I was taking a look at the PRESENT lightweight cipher presented here. You can see an implementation of it in Python here. It is basically a Substitution-Permutation (SP) cipher with ultra-lightweight encryption and lightweight decryption.
The algorithm for encryption is the following :
generateRoundKeys()
for i = 1 to 31 do
addRoundKey(state, k_i)
sBoxLayer(state)
pLayer(state)
end for
addRoundKey(state, k_32)
The algorithm for decryption is the following :
generateRoundKeys()
for i=32 to 2 do
addRoundKey(state, k_i)
pLayer_inv(state)
sBoxLayer_inv(state)
end for
addRoundkey(state, k_1)
I have the following question, regarding the decryption process. Of course, given the master key, all the keystream (e.g. the 32 derived keys) can be generated, in either forward or inverse direction.
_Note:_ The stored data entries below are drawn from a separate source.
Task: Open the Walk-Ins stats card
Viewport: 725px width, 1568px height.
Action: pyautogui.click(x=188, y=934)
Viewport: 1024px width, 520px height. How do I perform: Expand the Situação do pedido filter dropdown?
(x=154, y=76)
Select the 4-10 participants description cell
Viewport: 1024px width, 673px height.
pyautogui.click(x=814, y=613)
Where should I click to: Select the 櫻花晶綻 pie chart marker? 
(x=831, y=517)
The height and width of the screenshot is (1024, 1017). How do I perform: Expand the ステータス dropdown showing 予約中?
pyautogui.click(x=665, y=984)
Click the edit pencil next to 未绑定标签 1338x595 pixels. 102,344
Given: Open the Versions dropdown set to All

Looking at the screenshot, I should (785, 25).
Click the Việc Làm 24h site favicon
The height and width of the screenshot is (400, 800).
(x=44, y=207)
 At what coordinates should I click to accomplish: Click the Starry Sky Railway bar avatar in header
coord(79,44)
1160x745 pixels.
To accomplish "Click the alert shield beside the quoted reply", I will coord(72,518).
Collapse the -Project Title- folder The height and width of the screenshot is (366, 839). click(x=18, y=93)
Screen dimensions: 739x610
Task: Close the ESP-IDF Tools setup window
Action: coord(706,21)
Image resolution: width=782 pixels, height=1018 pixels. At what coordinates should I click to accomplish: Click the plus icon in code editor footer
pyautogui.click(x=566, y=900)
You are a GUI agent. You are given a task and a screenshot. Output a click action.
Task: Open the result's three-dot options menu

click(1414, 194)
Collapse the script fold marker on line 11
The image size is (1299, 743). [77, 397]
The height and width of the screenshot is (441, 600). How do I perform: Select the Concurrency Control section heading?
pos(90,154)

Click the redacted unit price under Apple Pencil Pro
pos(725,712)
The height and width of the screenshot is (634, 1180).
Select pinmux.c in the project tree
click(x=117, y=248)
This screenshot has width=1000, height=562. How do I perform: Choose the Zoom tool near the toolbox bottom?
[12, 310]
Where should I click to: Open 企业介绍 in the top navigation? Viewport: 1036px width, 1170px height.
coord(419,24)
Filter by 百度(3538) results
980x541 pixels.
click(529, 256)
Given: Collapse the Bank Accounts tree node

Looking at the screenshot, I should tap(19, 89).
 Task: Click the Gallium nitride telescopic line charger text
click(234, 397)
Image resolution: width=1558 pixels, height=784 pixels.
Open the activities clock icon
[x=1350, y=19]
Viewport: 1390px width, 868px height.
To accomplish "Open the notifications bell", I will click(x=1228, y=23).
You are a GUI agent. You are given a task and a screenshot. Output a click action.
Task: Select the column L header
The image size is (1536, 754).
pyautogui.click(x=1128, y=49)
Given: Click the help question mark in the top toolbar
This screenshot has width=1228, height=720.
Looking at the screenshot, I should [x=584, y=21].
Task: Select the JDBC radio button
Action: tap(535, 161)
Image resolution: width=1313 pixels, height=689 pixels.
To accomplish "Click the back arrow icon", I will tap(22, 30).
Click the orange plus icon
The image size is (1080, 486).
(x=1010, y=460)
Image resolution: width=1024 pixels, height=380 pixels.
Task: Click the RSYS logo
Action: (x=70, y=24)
In the case of encryption, the decryption can start without knowing all the keys of the key schedule, which to my knowledge isn't the case for the decryption process. However, in the case of a hardware implementation (which is what this cipher is designed for) I don't think it is efficient to generate all the keystream at first and save it to a ROM and then start the decryption. My questions are, am I missing something algorithmically wise, for how to start the decryption without obtaining all the inverse key schedule first? Is it theoretically safe if the key schedule is circular? For example if $k_1$=$k_{32}$, $k_2$=$k_{31}$, etc. would it require more rounds?